Suppose $T$ is an operator on a Hilbert space $H$ such that $\sigma(T)=\sigma_{p}(T)$ (point spectrum of $T$), and for each $\alpha \in \sigma(T)$, the corresponding eigenspace ker$(\alpha I-T)$ is a reducing subspace for $T$. We are also given that $\sigma(T)\subset \mathbb{R}.$ Then it is to be shown that $H=\oplus_{\alpha \in \sigma(T)}\text{ker}(\alpha I -T)$, that is $H$ is spanned by the orthogonal eigenspaces of $T$
First, it can be shown that for $\alpha, \beta \in \sigma(T)(=\sigma_{p}(T)), \alpha \neq \beta$, the corresponding eigen spaces ker($\alpha I-T$) and ker($\beta I-T$) are orthogonal. For this it suffices to show that if $\lambda \in \sigma_{p}(T)$, then $\bar{\lambda}=\lambda$ (since $\sigma(T)\subset \mathbb{R}$) is in $\sigma_{p}(T^{*})$. i.e. $Tx=\lambda x$ implies $T^{*}x=\lambda x$.
Suppose $Tx=\lambda x$. Then each $y\in H$ can be written as $y=y_{1}+y_{2}$ where $y_{1}\in \text{ker}(\lambda I-T)$ and $y_{2} \in \text{ker}(\lambda I-T)^{\perp}$. Then $\langle T^{*}x,y\rangle=\langle T^{*}x,y_{1}+y_{2}\rangle=\langle x, Ty_{1}+Ty_{2}\rangle=\langle x, Ty_{1}\rangle$ for, since $T$ reduces ker($\lambda I-T$), $Ty_{2} \in \text{ker}(\lambda I-T)^{\perp}$ and $x \in \text{ker}(\lambda I-T)$.

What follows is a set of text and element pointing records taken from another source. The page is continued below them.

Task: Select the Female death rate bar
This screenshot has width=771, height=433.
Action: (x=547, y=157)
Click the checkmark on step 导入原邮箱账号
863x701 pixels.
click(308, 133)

Thus $\langle T^{*}x,y\rangle=\langle x, Ty_{1}\rangle=\langle x, \lambda y_{1}\rangle=\langle\lambda x, y_{1}\rangle=\langle\lambda x, y\rangle$.
This is true for all $y\in H$, hence $T^{*}x=\lambda x$.
This shows that eigenspaces corresponding to different eigenvalues are orthogonal.
Next we must show that these eigenspaces span $H$. Could someone help with this?
Let $\oplus_{\alpha \in \sigma(T)}\text{ker}(\alpha I -T)=M$, say, and suppose $M^{\perp}\neq \{0\}$. Then since each $M_{\alpha}=\text{ker}(\alpha I-T)$ is a reducing subspace for $T$, $T \restriction_{M^{\perp}}$ is a bounded operator on $M^{\perp}$. Also $\sigma(T \restriction_{M^{\perp}})\subset \sigma(T)$. Then $T \restriction_{M^{\perp}}$ has empty eigen spectrum. Does it also follow that $\sigma(T \restriction_{M^{\perp}})=\emptyset$? How?
If the above is true, then we have arrived at a contradiction, whence $M^{\perp}= \{0\}$.
If not, how else can it be shown that $H=\oplus_{\alpha \in \sigma(T)}\text{ker}(\alpha I -T)$?